12. For the appellants reliance has been placed upon the decision of the Calcutta High Court in Satya Charon Srimani v. Ramkinkar Banerjee (1935) 62 C.L.J. 28, where it does appear that the view was taken that a provision in a mortgage deed requiring the mortgagor to pay 'rent, royalty, cesses, taxes, rates, assessments and impositions which now are or hereafter may be payable in respect of the said premises' did change the character of the mortgage. But dissent from this view is indicated by the decision of the same Court in Cohen v. Baidya Nath Mukherji I.L.R. (1937) 1 Cal. 359. It may be mentioned that Satya Charan Srimani v. Ramkinkar Banerjee (1935) 62 C.L.J. 28 was carried to the Privy Council but there it was held that it was not necessary to decide whether the mortgage in that case was in the English form (Ram Kinkar v. Satya Charan (1939) 1 M.L.J. 544 : L.R. 66 IndAp 50 : I.L.R. (1939) 1 Cal. 283 (P.C.)). We are not prepared to accept Satya Charan Srimani v. Ramkinkar Banerjee (1935) 62 C.L.J. 28 as embodying a correct indication of the answer to be given here.

13. There is no substance in the third contention of the appellants. The mortgage deed contains a stipulation that the mortgagee shall reconvey on payment being made on the 8th October, 1916 and this stipulation must be read as applying also in the event of the time being extended to the 8th April, 1919.

14. For the reasons given we hold that the additional provisions in the mortgage deed in suit do not alter the character of the mortgage. Consequently we concur in the finding of Somayya, J., that the mortgage is in the English form, which means that the suit was filed in time.
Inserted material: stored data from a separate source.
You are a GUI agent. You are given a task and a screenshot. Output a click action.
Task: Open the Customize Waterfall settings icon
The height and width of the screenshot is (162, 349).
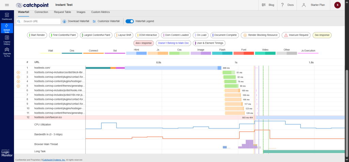(94, 21)
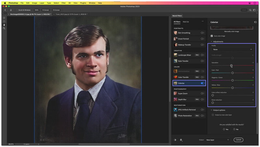Open the Filter menu in menu bar
Image resolution: width=260 pixels, height=147 pixels.
coord(63,3)
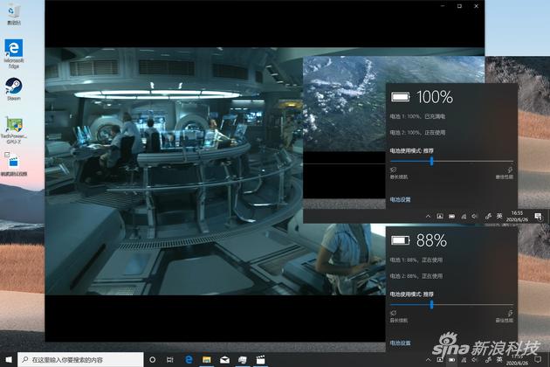Click the Edge icon on the taskbar
Viewport: 550px width, 367px height.
188,359
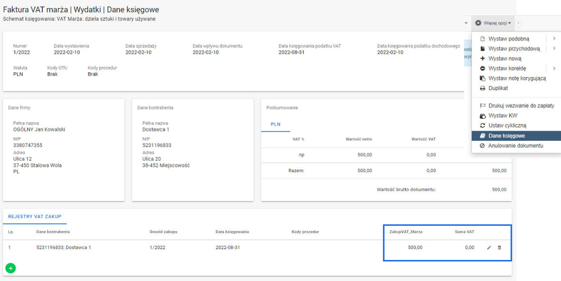Open the Rejestry VAT Zakup tab
The width and height of the screenshot is (561, 281).
coord(35,216)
15. The appeal fails except as regards the decretal amount. As already indicated the respondent is only entitled to Rs. 2,640-12-11, but this sum will carry interest at the rate fixed by Somayya, J. The decree of the trial Court will be varied to this extent. The parties will pay and receive proportionate costs. Out of the money in deposit in Court, so much of it as is due to the respondent under the decree passed by this Court will be paid out to him on his complying with the other requirements of the decree.